High-strength and high-ductility BCC Mg alloys with synergistic effect of TRIP and TWIP

• Project/Area Number: 18H01691
• Research Category: Grant-in-Aid for Scientific Research (B)
• Allocation Type: Single-year Grants
• Section: 一般
• Review Section: Basic Section 26010:Metallic material properties-related
• Research Institution: Tohoku University
• Principal Investigator: Ando Daisuke 東北大学, 工学研究科, 准教授 (50615820)
• Project Period (FY): 2018-04-01 – 2021-03-31
• Project Status: Completed (Fiscal Year 2020)
• Budget Amount: ¥17,810,000 (Direct Cost: ¥13,700,000、Indirect Cost: ¥4,110,000); Fiscal Year 2020: ¥3,900,000 (Direct Cost: ¥3,000,000、Indirect Cost: ¥900,000); Fiscal Year 2019: ¥4,030,000 (Direct Cost: ¥3,100,000、Indirect Cost: ¥930,000); Fiscal Year 2018: ¥9,880,000 (Direct Cost: ¥7,600,000、Indirect Cost: ¥2,280,000)
• Keywords: マグネシウム / スカンジウム / 相変態 / マルテンサイト / 超弾性 / TRIP / TWIP / マルテンサイト変態 / TRIP/TWIP / 高強度・高延性 / 変形双晶

Outline of Final Research Achievements

Binary Mg-Sc alloys and ternary Mg-Sc-X alloys were investigated using prediction of the transition of phase stability and main deformation mechanism at the d-orbital level method. However, we were not able to create a deformation twinning dominant alloy. On the other hand, we have succeeded in creating binary Mg-Sc alloys and ternary Mg-Sc-X alloys that exhibit the TRIP effect due to deformation-induced martensitic transformation. In particular, the alloy with RE (rare earth) element selected as X has the highest strength and ductility balance compared with any of the previously reported Mg-based alloys.
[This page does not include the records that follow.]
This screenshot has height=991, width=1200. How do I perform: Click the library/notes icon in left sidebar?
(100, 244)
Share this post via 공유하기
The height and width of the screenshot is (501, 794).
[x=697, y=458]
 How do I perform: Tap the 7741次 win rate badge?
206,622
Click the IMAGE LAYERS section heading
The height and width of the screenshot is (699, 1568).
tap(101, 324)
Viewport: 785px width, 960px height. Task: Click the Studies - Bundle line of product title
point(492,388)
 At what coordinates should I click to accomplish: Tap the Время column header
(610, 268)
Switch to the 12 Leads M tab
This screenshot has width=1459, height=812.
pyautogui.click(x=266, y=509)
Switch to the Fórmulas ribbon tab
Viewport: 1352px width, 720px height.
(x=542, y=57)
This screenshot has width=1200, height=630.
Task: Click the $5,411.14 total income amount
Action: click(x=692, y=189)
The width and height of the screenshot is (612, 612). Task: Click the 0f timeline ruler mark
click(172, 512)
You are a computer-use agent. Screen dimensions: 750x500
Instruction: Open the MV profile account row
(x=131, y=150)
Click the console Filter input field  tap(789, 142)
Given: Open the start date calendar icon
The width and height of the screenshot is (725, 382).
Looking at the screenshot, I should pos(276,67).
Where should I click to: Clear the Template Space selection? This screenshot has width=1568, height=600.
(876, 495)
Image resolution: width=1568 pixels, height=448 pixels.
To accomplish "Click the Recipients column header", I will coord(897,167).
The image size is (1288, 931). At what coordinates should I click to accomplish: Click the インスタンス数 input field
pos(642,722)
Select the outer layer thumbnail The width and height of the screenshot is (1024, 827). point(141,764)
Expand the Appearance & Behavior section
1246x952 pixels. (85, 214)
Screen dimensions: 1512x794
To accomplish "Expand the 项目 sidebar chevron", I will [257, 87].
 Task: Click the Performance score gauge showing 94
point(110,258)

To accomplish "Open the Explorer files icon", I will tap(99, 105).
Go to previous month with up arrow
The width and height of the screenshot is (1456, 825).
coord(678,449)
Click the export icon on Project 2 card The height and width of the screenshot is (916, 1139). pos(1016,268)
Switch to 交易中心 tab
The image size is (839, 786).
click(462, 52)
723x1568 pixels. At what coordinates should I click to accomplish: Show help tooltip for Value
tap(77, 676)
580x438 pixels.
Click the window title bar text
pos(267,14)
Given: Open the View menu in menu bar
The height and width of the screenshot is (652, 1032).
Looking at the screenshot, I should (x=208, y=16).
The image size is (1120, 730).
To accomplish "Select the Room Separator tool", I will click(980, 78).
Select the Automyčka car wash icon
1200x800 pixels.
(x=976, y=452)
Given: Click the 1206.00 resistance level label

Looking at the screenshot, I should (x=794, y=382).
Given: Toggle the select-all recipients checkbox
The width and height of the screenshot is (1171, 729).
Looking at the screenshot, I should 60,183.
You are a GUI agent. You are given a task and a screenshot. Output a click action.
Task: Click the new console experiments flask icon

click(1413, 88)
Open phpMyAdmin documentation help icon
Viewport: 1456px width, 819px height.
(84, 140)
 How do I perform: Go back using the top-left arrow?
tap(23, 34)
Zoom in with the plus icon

Academic Significance and Societal Importance of the Research Achievements

マグネシウム合金はその軽量さからモバイル電子機器の筐体に用いられている。本研究では、マグネシウム合金の使用用途を広げるために、その強度・延性バランスを向上させる試みを、過去にマグネシウム基では報告例がない（結晶）相変態を用いて実現することを試みた。この成果により、高強度・高延性なMg合金を創製することができ、この合金は航空宇宙産業や医療用途向けの材料として期待できる。